Posted on August 31, 2015 · Posted in 5S, Distance vs. Frequency Chart, lean tools, Waste elimination
 When I’m introducing 5S to a new audience, I like to get them comfortable with the concept.  I ask how many have a garage.  Usually about 2/3 of the audience will.  I then ask them to name the two most expensive things they own.  Their car is usually on that short list.  Then I ask: “Where do you park your car?”
This question always draws nervous laughter.  You see, most people store their 1st or 2nd most valuable possession in the driveway, outside the garage.  Why?  Because their garage is full of … well, stuff.
For those who didn’t have a garage, I ask them to think of a storage area: basement, attic, closet, shed or even rental unit.  Then I give everyone two sticky notes and have them write down two things that are in their storage area.

Virtual Garage
I collect the notes and put them inside an open square I’ve  drawn on the whiteboard.  I jam all those sticky notes into the virtual “garage.”  
As I put them in, I read them out to the audience.  That always draws laughs, as we’ll invariably get three lawnmowers or whacky things like baby buggies from empty nesters.
Then I create three additional areas on the board: Sell, Donate and Trash.
For the next 20 minutes we go item by item through the sticky notes.  I take them out of the garage and put as many as possible in the three new areas.  Then, we carefully put the items that we intend to go in the garage in the “right” place, based on the frequency of its use: refer to my post on Distance vs.

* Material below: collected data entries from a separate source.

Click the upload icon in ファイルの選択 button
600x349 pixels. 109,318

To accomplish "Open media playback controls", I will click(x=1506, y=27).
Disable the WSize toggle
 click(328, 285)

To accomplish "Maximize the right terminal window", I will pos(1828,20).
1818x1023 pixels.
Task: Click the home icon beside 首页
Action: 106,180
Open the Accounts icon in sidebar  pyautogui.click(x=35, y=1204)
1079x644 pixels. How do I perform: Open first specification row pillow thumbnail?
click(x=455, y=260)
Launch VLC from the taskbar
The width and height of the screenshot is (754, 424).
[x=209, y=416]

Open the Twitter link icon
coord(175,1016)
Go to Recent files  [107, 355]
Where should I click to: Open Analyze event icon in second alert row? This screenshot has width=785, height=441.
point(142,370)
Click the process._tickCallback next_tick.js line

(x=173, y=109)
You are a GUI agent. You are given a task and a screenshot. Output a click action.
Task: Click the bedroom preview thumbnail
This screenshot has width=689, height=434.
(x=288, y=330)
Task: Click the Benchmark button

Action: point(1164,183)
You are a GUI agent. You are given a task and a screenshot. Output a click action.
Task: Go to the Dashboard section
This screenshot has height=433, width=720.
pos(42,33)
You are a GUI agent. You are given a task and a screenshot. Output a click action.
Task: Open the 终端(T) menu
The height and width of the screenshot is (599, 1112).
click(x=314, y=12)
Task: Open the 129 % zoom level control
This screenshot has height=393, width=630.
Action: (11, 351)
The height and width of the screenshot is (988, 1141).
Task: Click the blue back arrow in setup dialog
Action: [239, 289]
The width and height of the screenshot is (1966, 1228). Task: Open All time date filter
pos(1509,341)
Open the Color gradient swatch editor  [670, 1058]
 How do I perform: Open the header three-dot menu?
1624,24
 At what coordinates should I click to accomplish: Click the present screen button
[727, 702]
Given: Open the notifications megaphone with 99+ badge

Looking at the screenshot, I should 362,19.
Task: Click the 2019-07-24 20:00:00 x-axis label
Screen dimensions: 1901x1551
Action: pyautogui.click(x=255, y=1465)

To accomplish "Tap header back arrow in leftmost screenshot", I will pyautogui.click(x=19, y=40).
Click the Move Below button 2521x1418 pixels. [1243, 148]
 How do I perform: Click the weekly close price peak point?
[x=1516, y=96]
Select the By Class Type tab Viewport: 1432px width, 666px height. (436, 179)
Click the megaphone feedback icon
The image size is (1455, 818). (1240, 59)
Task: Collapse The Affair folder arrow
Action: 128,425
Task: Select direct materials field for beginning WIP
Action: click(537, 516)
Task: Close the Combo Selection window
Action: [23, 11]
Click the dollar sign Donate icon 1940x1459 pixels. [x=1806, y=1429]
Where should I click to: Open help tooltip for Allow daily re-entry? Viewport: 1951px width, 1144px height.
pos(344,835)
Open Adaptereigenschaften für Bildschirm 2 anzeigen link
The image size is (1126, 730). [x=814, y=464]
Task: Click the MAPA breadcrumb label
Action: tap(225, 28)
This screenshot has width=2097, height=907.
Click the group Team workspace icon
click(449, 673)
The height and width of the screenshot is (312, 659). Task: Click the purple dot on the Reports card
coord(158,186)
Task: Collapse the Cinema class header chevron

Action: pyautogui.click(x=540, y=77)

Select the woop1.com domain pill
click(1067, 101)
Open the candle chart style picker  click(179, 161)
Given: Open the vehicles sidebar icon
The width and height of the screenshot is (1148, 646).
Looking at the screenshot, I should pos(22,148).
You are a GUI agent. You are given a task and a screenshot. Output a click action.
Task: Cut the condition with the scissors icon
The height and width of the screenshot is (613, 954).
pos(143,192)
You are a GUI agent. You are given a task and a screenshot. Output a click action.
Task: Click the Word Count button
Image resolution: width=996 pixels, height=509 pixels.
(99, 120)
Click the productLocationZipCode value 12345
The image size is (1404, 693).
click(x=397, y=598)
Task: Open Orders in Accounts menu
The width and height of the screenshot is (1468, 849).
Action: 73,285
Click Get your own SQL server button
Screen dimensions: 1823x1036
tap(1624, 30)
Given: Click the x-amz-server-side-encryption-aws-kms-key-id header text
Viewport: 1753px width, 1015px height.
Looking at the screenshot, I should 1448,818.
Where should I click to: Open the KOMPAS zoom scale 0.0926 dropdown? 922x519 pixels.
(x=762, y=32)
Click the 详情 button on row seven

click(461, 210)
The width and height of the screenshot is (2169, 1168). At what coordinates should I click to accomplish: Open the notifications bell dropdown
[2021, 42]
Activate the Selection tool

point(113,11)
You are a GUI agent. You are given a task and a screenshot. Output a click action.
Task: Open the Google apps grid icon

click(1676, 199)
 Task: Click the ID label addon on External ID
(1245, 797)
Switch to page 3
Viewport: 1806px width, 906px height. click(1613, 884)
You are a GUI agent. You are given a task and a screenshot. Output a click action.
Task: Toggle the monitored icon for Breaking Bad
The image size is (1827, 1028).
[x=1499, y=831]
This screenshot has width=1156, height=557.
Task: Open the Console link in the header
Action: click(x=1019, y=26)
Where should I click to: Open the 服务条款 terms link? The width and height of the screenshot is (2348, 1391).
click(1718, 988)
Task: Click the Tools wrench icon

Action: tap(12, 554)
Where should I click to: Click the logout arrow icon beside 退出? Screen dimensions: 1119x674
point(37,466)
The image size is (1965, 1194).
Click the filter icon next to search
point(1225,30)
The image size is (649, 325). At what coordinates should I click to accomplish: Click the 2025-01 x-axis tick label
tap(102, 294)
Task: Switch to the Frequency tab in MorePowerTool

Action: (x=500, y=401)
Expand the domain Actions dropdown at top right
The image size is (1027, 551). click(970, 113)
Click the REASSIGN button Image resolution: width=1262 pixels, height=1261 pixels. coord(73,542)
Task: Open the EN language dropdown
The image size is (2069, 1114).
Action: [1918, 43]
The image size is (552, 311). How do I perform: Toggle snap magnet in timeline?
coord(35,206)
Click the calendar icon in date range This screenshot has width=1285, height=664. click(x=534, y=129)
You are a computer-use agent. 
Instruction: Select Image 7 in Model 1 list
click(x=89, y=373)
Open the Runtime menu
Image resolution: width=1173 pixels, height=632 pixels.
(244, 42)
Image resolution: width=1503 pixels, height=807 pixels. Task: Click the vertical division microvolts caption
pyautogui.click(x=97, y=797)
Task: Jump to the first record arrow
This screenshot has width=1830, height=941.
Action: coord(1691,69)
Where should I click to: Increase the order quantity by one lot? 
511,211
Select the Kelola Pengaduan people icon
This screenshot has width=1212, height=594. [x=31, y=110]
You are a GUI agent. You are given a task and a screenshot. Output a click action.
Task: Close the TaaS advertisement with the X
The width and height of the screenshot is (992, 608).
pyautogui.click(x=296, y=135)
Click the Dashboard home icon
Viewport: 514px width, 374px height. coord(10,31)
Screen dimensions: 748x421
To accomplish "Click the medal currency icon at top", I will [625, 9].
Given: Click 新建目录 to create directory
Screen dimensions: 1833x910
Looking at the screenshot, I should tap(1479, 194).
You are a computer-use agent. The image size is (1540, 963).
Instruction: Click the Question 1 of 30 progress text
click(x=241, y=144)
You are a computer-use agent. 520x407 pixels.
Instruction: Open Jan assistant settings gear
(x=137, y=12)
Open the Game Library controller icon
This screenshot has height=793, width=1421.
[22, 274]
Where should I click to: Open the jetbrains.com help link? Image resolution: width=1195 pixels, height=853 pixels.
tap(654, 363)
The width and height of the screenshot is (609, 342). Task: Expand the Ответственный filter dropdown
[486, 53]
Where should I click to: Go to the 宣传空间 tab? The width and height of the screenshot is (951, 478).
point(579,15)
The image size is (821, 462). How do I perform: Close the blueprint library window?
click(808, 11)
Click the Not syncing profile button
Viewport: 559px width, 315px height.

Frequency Charts.
While I’m doing this, I make a point of explaining how valuable “donating” is.  For the individual, it creates a tax write off, and, if they’ve got a lot of … stuff, that can help offset some serious income.  It can be even more valuable for a company.  Don’t just think about the tax consequences of the donation.  Think about what you’re doing for your community and the “good will” you’re building for your company.
I once had a company donate 15 computers to a local school.  The school couldn’t afford them, but now could set up a computer lab.  What a difference that made to their students!
It’s funny, when I use this tool, participants will often come up to me within a few days and tell me privately: “I went home and 5S’ed my garage,” or, “I went home and 5S’ed my kitchen.”  
People can connect with the Garage Game.  Try it and find out.